Despite Raffi himself having been secular, it is not a coincidence that the character of Zeynep (the oppressed liberator) is Christian. As François Benoux observed, almost every major abolition movement was Christian-inspired, which is not only true of the famous black US abolitionists, such as Frederick Douglass, Sojourner Truth and Harriet Tubman, who fought for the freedom of their own people, but also the outstanding Quaker abolitionists — Lucretia Mott, Elizabeth Chandler and the Grimké sisters. In England, Olaudah Equiano, Charles Spurgeon, William Wilberforce and John Wesley were among the most notable abolitionists, and in the Catholic Church, Popes Benedict XIV and Gregory XVI condemned slavery in 1741 and 1831. Even Charles Darwin’s grandfather, Erasmus — who was both a Christian and an evolutionary theorist — was publicly and proactively opposed to the slave trade. Yet his better-known grandson who inherited only the evolutionary theorizing had little to say on the matter, except that slavery was bad. The earliest and most significant stands against slavery in and after the Industrial Revolution were taken by Christians.

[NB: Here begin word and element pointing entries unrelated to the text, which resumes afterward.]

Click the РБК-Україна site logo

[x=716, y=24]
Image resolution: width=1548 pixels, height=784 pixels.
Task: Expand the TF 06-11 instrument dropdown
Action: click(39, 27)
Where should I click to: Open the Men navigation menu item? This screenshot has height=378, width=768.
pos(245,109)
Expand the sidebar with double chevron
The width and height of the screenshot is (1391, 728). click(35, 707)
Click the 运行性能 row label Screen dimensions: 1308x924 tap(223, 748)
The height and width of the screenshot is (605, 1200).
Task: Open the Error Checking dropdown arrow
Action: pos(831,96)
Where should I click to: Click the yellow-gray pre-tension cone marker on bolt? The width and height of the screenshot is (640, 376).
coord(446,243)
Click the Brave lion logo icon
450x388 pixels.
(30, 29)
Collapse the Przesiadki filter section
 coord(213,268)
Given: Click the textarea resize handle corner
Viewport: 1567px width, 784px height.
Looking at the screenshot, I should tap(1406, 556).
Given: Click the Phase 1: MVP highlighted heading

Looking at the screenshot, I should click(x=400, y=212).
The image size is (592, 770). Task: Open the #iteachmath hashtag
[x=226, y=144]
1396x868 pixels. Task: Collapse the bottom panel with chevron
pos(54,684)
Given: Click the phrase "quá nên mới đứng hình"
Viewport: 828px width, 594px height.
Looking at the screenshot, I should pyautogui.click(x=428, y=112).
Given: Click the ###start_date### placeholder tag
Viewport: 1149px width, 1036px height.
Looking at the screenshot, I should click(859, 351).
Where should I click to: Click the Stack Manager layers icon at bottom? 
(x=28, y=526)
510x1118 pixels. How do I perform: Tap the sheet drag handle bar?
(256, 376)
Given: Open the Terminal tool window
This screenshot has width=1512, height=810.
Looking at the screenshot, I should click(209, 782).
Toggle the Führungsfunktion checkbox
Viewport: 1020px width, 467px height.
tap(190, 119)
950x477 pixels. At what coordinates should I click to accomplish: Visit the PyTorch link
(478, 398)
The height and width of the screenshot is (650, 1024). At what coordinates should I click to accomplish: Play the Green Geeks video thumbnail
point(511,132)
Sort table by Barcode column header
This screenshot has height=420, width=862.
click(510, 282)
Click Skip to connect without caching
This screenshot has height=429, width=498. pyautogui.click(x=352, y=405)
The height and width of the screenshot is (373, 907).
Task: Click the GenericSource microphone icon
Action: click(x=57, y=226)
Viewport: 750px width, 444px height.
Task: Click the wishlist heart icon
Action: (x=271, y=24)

And yet some people (among whom, popular academics like Steven Pinker) contend that abolition movements were born of scientific progress, when in fact scientific racism grew following the wave of 19th century abolition in the West: We see this for example with the establishment of Sweden’s State Institute for Racial Biology in 1922 (funded by the Nobel foundation), Mussolini’s speeches and policies in the 1930s (backed by the work of Julius Evola), and the scientifically-supported Jewish Holocaust of the 1940s by the Nazi regime. In the US, Henry Goddard perniciously adopted Alfred Binet’s intelligence (IQ) test to inform decisions about immigration policy, sparking a new domain of psychometric testing and igniting the spread of the persistent and harmful illusion that IQ testing ought to be used to identify those who are (or should be) given the greatest opportunity to make it into the upper echelons of society. Binet’s test was developed expressly to identify children in need of special education, and did not presume to capture those with superior mental abilities. Nonetheless, since Goddard’s adoption, IQ tests have been used worldwide for this purpose in the name of “science” — a bait-and-switch that was recently debunked by Nassim Taleb.

The academies have failed us. They have supplied and validated false and politically expedient narratives of racism’s historical and current causes, while propagating the (pseudo)scientific tools that are used to legitimize racism — “Feeding the hen with one hand, and taking her eggs with the other,” as the Armenian proverb goes. And yet, following George Floyd’s death, our attention has been deflected almost entirely from these faults, with the anti-racism initiative now bundled with anti-establishment positions that include defunding the police, weakening Christianity and disrupting the nuclear family structure — positions that are antithetical to the anti-racism cause, and are alarmingly supported by the establishment itself. Racism, oppression and slavery are far too important to be used as pawns in political games — and if not the educational institutions, NGOs and mainstream media, who today will take responsibility for deconstructing these rampant false narratives?